Data extracted from a collection
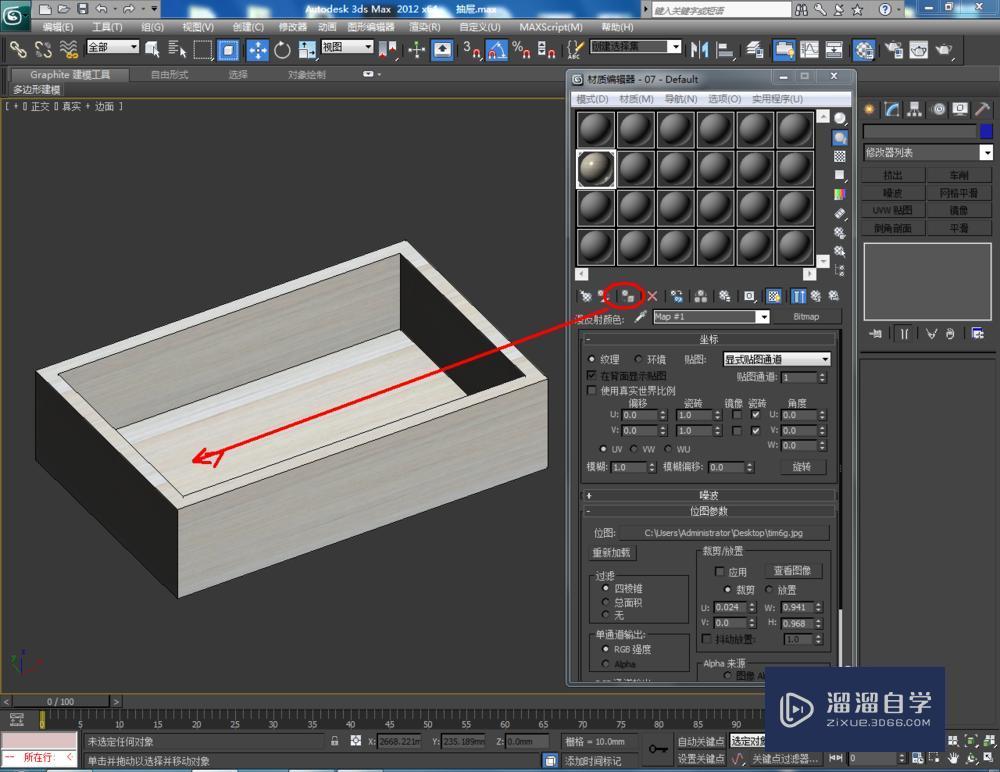The height and width of the screenshot is (772, 1000).
Task: Click the Go to Parent icon
Action: [x=817, y=297]
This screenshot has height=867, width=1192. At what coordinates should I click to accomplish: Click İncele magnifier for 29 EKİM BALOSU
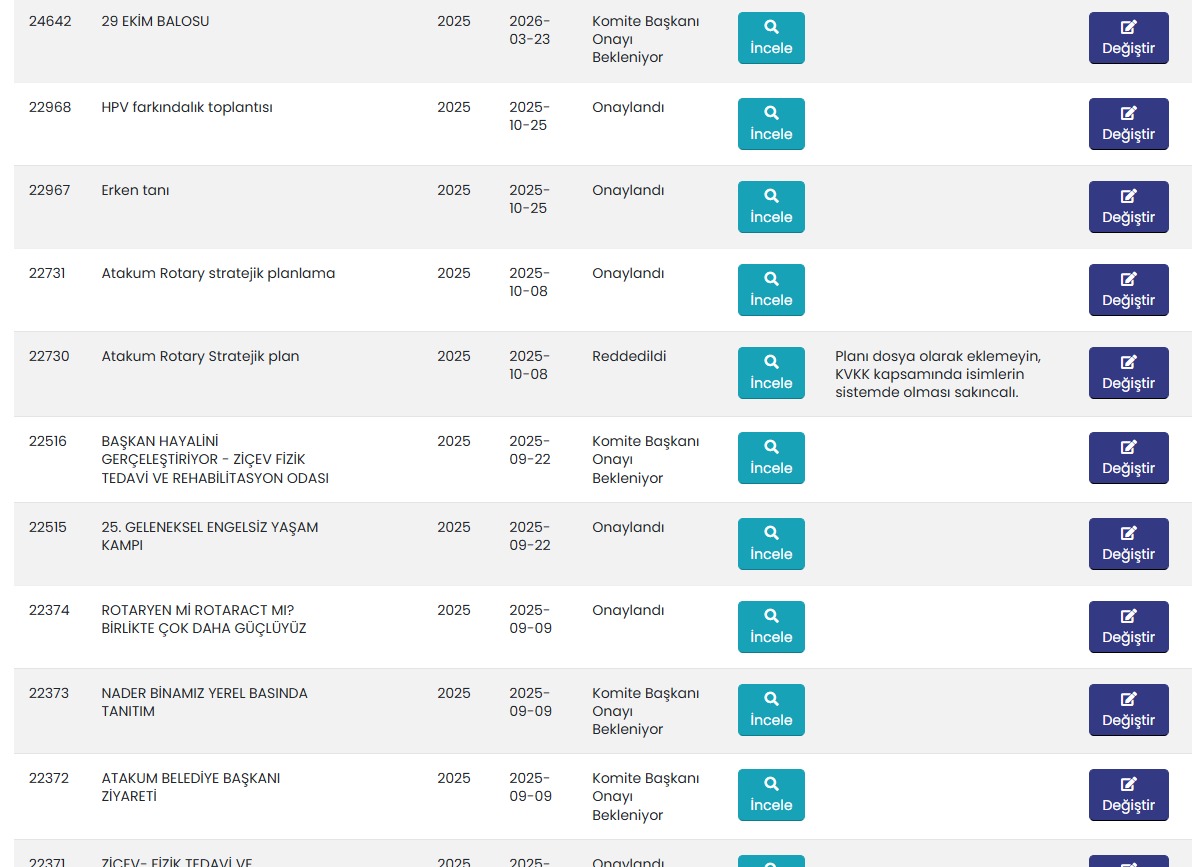[771, 38]
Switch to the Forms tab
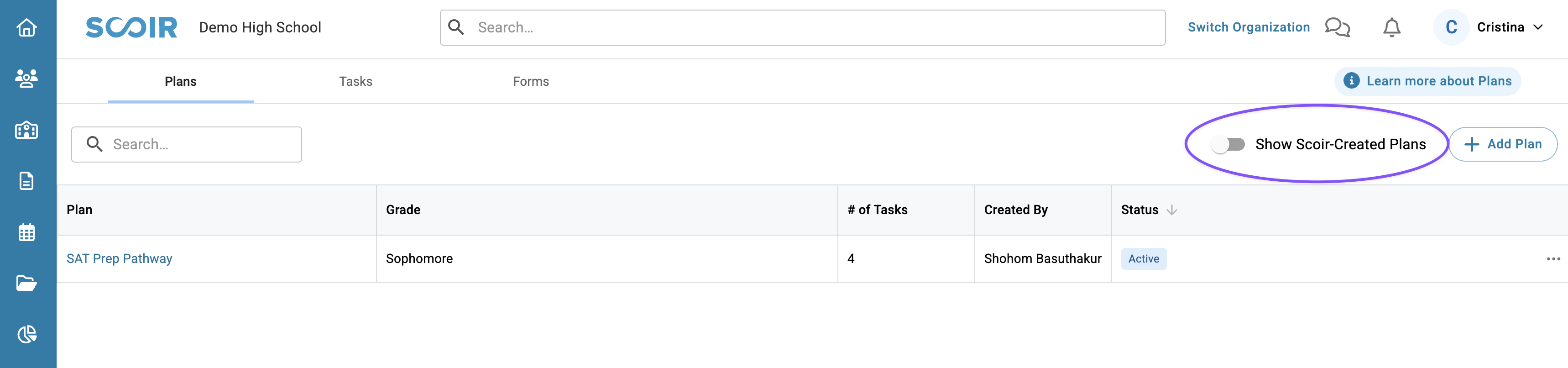This screenshot has width=1568, height=368. 530,82
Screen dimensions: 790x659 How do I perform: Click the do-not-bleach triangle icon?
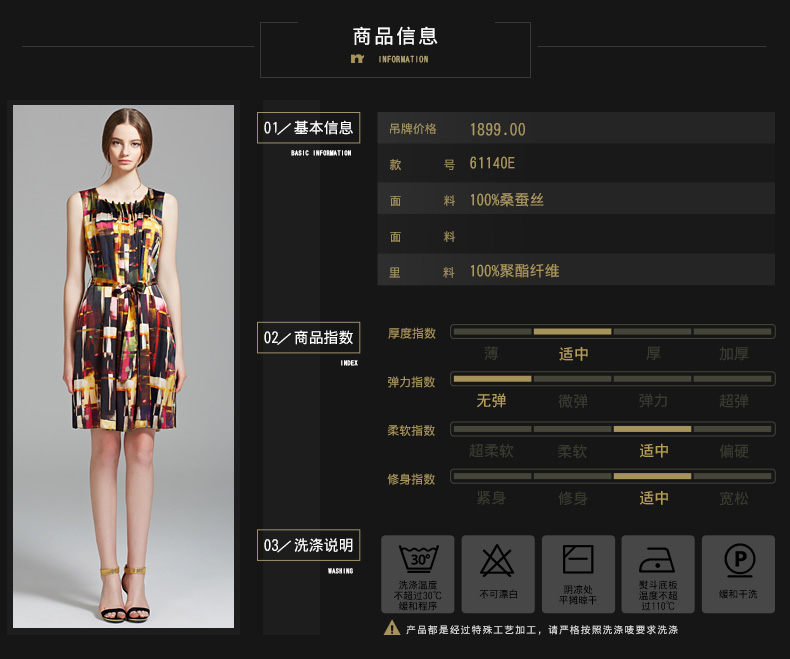pyautogui.click(x=497, y=561)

Exercise directions: Only the lines from the one containing "Screen dimensions: 790x659" through the last line of the entries, both included, should be repeated exactly, and the pictures should be left out.

Answer to the exercise:
Screen dimensions: 790x659 How do I perform: Click the do-not-bleach triangle icon?
pyautogui.click(x=497, y=561)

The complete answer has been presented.